Wednesday, July 28, 2010

Christmas in July: Santa's Slay (2005)

The horror in Santa's Slay is so cartoonish that it barely qualifies as a horror movie at all, and the presence of professional wrestler Bill Goldberg as the evil Santa pretty much guarantees the movie will be an exercise in camp. Luckily, writer-director David Steiman (Brett Ratner's former assistant, with his ex-boss on board as producer) understands this, and he drenches the movie in self-awareness and mockery. It's certainly not the most sophisticated humor, and the writing isn't clever enough to make up for the overall dopiness of the concept. But the extremely brief (less than 80 minutes) movie is a breeze to watch because it doesn't have a single moment of taking itself seriously.

Steiman sets the tone right away in an opening scene that is the embodiment of a producer calling in favors: James Caan, Fran Drescher, Chris Kattan and Rebecca Gayheart have brief cameos as members of an obnoxious wealthy family who become the first victims of the homicidal Santa, who has apparently been released from a thousand-year-old curse. See, in this world Santa is actually the son of Satan, and he used to commemorate Christmas every year with a day of slaughter, until an angel tricked him into agreeing to spend a thousand years bringing the world joy instead of death. Now those years are up, and Santa is ready once again to go on a Christmas killing spree.

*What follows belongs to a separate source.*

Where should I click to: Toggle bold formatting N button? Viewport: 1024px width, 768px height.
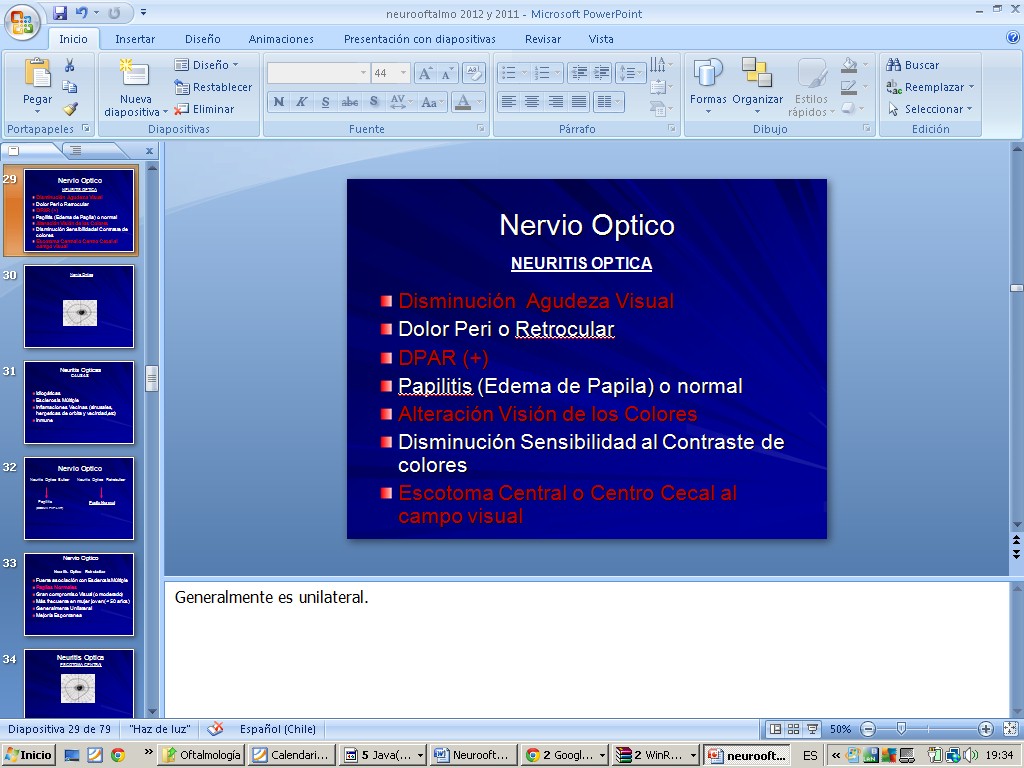[278, 102]
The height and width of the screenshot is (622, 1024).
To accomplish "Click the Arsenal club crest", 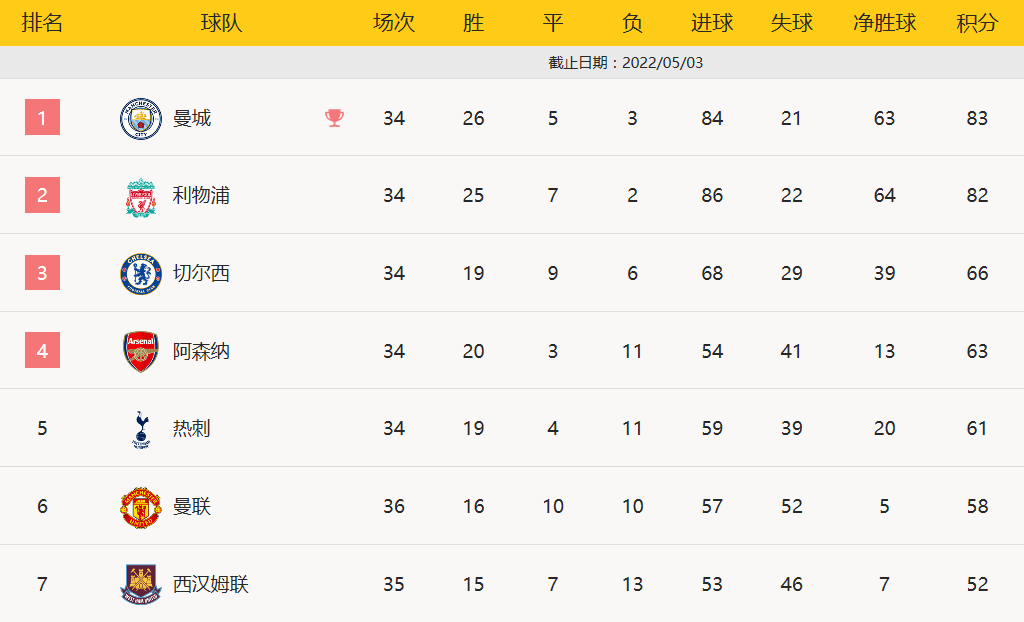I will click(140, 352).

Which he naturally decides to do in a small freezing town in Canada, where the actual stars of the movie (including Robert Culp in his second-to-last onscreen appearance and Lost's Emilie de Ravin) are minding their own business. Culp's quirky grandpa knows the truth about Santa, though, and he educates his grandson and his grandson's girlfriend in how to defeat the one-liner-spouting psychopath. It's all pretty much as over-the-top as it can be, including a big showdown between Santa and grandpa that involves curling. There's a "reindeer" that looks like some sort of mutant yak, exploding Christmas presents, and the requisite scene in a strip club to fill the nudity quotient. But everyone clearly knows how silly it all is, and the actors play up the ridiculousness accordingly. There's even a little animated sequence about Santa's origin that uses stop-motion animation à la old Rankin-Bass Christmas specials. Santa's Slay never quite lives up to the giddy promise of that first scene, but for a movie starring a pro wrestler as Santa on a killing spree, it's about as entertaining as you could hope for.

The True Meaning of Christmas: Even Santa hates it.